On May 1, 2019, pursuant to that certain Agreement and Plan of Merger, dated as of November 27, 2018 (as amended, restated, supplemented or otherwise modified prior to the date hereof, the “Merger Agreement”), by and among the Registrant, Angel Holdings Godo Kaisha, a company organized under the laws of Japan (“Angel”) and AGL Nevada Corporation, a Nevada corporation and wholly owned subsidiary of Angel (“Merger Sub”), Merger Sub merged with and into the Registrant (the “Merger”), with the Registrant continuing as the surviving entity in the Merger and as a direct wholly owned subsidiary of Angel.

 

In connection with and as a result of the Merger, the Registrant has terminated all offerings of its securities pursuant to the Registration Statements and is deregistering the remaining securities registered but unsold under the Registration Statements.
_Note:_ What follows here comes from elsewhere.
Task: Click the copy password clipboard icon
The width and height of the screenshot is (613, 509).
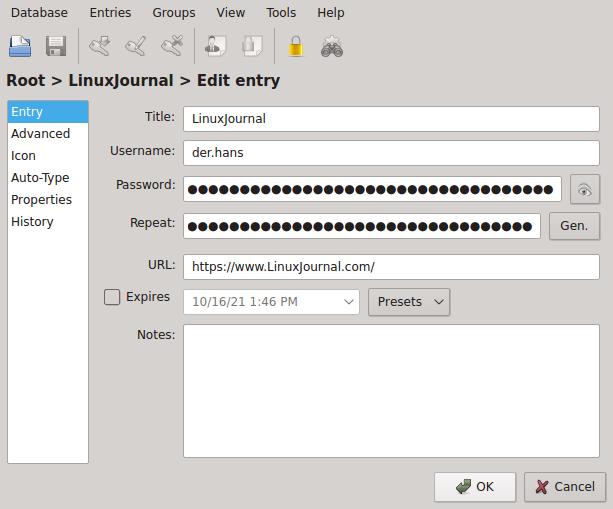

In accordance with an undertaking made by the Registrant in each Registration Statement to remove from registration, by means of a post-effective amendment, any securities that had been registered for issuance but remain unsold at the termination of the offering, the Registrant hereby files, pursuant to Rule 478 under the Securities Act of 1933, as amended, these Post-Effective Amendments to the Registration Statements to remove from registration all securities registered under each Registration Statement that remain unsold as of the date hereof.

 

 

 

  

SIGNATURES

 

Pursuant to the requirements of the Securities Act of 1933, as amended, the Registrant certifies that it has reasonable grounds to believe that it meets all of the requirements for filing on Form S-3 and has duly caused these Post-Effective Amendments to the Registration Statements described above to be signed on its behalf by the undersigned, thereunto duly authorized, in Las Vegas, Nevada, on this 2nd day of May, 2019.

 

 

  GAMING PARTNERS INTERNATIONAL CORPORATION
   
  By: /s/ Yasushi Shigeta
    Name: Yasushi Shigeta
    Title: President, Secretary and Treasurer

 

Pursuant to the Rule 478 of the Securities Act of 1933, as amended, no other person is required to sign these Post-Effective Amendments to the Registration Statements described above.